Alla fine cerco sempre di metterci un pochino di razionalità, ma non troppa, perché qualsiasi cosa tu faccia se non ci metti un minimo di passione è molto difficile che tu ottenga dei buoni risultati.
Paradossalmente la mia nuova condizione fisica mi ha aiutato ad usare più la testa soprattutto nel quotidiano, a esser più ordinato e attento: non muovendo più le gambe e non controllando più intestino e vescica prima di uscire di casa, prima di spostarmi dalla sedia al divano, al letto o alla macchina devo prestare molta attenzione perché le conseguenze possono significare interventi e mesi e mesi di ospedale.
La “sedia “ tanto mi ha tolto ma tanto mi ha dato: mi ha dato più maturità (sono sempre stato un eterno bambinone sia nei momenti di gioia che nei momenti difficili), mi ha fatto vincere molte paure, mi ha fatto vincere tante nuove sfide perché l’aver passato tanto tempo in camere di ospedale, in sale operatorie e in centri di riabilitazione, paradossalmente fortifica.
Ti senti grande perché ce l’hai fatta a inventarti una nuova vita, certamente diversa da quella di prima ma non per questo avara di soddisfazioni.
Quando riesci a ottenere qualcosa per il quale hai lottato tanto, da seduto c’è molta più gratifica che da normodotato: non scorderò mai le emozioni quando mi sono laureato, quando ho vinto le prime partite a tennis, i primi tornei, le prime volte che ho calcato il palco, che ho volato col mago e i tanti complimenti ricevuti dopo aver letto i miei libri o dopo avermi sentito parlare.
Ricordatevi sempre che le barriere più alte da superare, da scalvalcare, da abbattere non sono quelle che esistono, non sono quelle reali, ma sono quelle che la nostra mente crea.
F – Domanda 5
Insomma capisco che oggi di fronte ad una scelta usi un Mix fra cuore e ragione!
Ho letto i tuoi due libri: li ho trovati autentici, scritti col cuore, e che rispecchiano tutto il fermento mentale che ti caratterizza da sempre come persona, anche prima dell’incidente.

- **Dati**
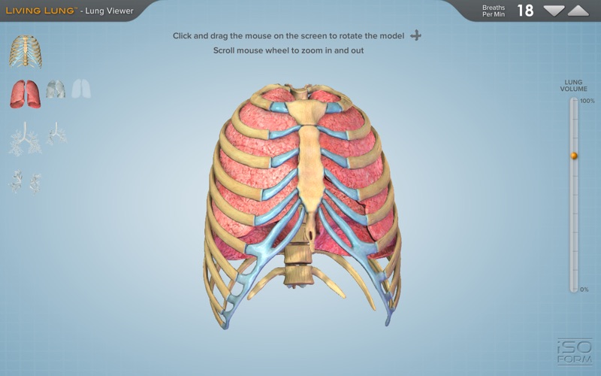
Task: Select the faded transparent lungs icon
Action: [x=81, y=89]
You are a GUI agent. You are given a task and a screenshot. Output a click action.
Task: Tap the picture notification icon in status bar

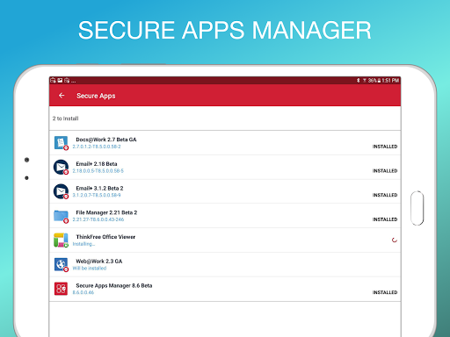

- **Cosa fare**
1. Nel brano sulla vita in carrozzina, quali sono le barriere più alte da superare?
2. Riprendi il brano sulla vita in carrozzina dopo la sua ultima frase e vai avanti a scrivere.

- **Risposte scritte**
1. Quelle che crea la nostra mente, non quelle reali.

2.
Nel tuo libro dici che la forza di andare avanti l’hai trovata in te stesso. Ci spieghi meglio cosa intendi dire?
N – Risposta 5
Se prima dell’ incidente mi aveste detto che sarei rimasto in carrozzina vi avrei riposto che non ce l’avrei fatta, invece mi è venuta fuori la forza, una forza che non immaginavo neanche di avere, ma l’ho trovata grazie ai miei genitori, grazie allo sport, grazie ai miei amici e grazie a me stesso …
Mi sono guardato dentro, ho scavato e ho trovato la forza per reagire e ora paradossalmente sono più forte di prima.
La forza mi è venuta anche guardando gli altri: vedevo che le altre persone reagivano, vedevo ragazzi più giovani di me , vedevo anziani che sorridevano anche se erano sulla sedia, pensavo a quelli che non ce l’avevano fatta mentre io ero ancora vivo e mi domandavo: “perché anch’io non ce la dovrei fare ?”
Lo stesso per le nuove “sfide” come tornare sugli sci o sott’acqua: all’inizio avevo paura, poi vedevo altri che ce la facevano così mi facevo forza, mi son buttato ed è stato più facile del previsto.
Come mi è capitato col libro: ho letto delle pubblicazioni di persone che hanno subito un trauma e mi son chiesto “Lo fanno loro perché non provarci anch’io?”.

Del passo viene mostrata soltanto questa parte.